Taking audiences back to 1979 when Britain was on the brink of political collapse for the second time in a decade, Crisis? What Crisis? is Parabolic Theatre’s thrilling live-action board game
I had issues with the Crisis What Crisis, which premiered as part of the Croydonites Festival. Parabolic Theatre’s openness and accessible productions such as For King and Country and Land of Nod felt at odds with this niche period of history, the vote of no confidence in James Callaghan’s government in March 1979.
A friend (who is 19) emailed me and asked what she had just participated in. It was confusing and she struggled to find a reference point. Who can blame her? It is the sort of thing that attracts hardcore politicos and a production can only hope they have an interest in history or saw This House by James Graham, which covers the dramatics of 1974-79 Labour government and is one of my favourite ever plays. On my trip back in May the issue was that the audience was full of immersive theatre fans and hardcore political fans; which alienated those that fell in between. People were clueless and sat quietly with little to do, those with knowledge dominated and theatre doesn’t sit right anyway; it is pretentious and weird. We all know it, when it has the possibility of making you feel stupid that is even harder to bear.
To be fair to Parabolic they are right to take the risk and damn those that have never heard of this event, described “one of the most dramatic nights in Westminster history” it is a fascinating time in history; sandwiched between the 1975 EEC referendum, the 1979 Scottish Devolution vote and the industrial disputes, Union dominance and eventual election of Margaret Thatcher as PM. Parabolic asks its audience to change the course of history (or at least delay it a bit) through economic, political and civil game play our job is to ensure Callaghan wins that election.
The larger space is an improvement on the Croydon run-the ghastly walkie talkies have been removed (Why do immersive productions have such hard ons for walkie talkies?) and focuses on a inclusive experience with much of the action taking place in one room and everyone having an option to get stuck in or watch from the sidelines. It felt much clearer this time; focusing on two party politics with odd references to smaller parties (like getting Plaid Cymru on side by promising them a Welsh language channel). The aim of the game is numbers. Some numbers need to be high and some numbers lower. It isn’t always easy to find a balance. The game’s focus is on votes from MPs, economical factors such as inflation, treasury and FTSE30 and the likelihood of civil unrest and Union disputes. At one point inflation was at 26%! Putting Norman Lamont’s measly numbers of 1992 into shame.
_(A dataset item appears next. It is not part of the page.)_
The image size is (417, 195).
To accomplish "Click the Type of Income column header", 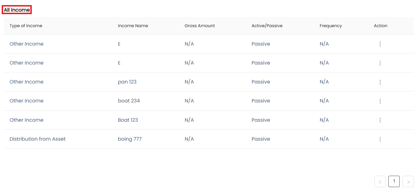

As the group is split into three fractions everyone is working to an overall aim they also have their own goals which means decisions are made and only found out in public scenarios. Eventually the generous policy of giving money to the unions had to be controlled.
Any show is as good as its audience: if you happen to find yourself in a group of lefties (let’s face it a production about the 1979 Labour government is going to attract hardcore lefties) but it is also an audience full of good heart or a competitive streak. When a radio phone in became a disaster an audience member sprinted over to rescue them. The attention to detail is key with seventies era fax machines, telephones, furniture and political videos from the time, without it I don’t think audiences could get lost in avoiding civil unrest and keeping unions happy. This felt a much more inclusive and understandable show in its new home.
What makes Crisis What Crisis special is the strong storyline and convincing performances in combination with game play. Tom Black, who has written and devised the show is your Alistair Campbell-esque guide for the night, sweary, northern and Labour to the core he contrasts well with Beth Jay’s Jenny from the Whips Office who will guide you into the charming or blackmailing the right MPs or Karen from the Civil Service (Zoe Flint) who is officially neutral (except if policy involves improving Whitehall). It was a shame not to see more of Angus Woodward who was the highlight of the Croydonites run but who took on a more general negotiator role as George Deakin, the leader of the Lorry Union. Owen Kingston’s clear love and respect for immersive theatre means this is a fun and informative night of politics without having to stand in any election or actually work in politics.
If you enjoyed This House you will probably enjoy pretending to be part of a Labour government at one of its most tempestuous periods. At a time where productions are trying to push the boundaries of immersive this feels wholesome, with its lack of indulgence and conflict and a reasonance with the world outside.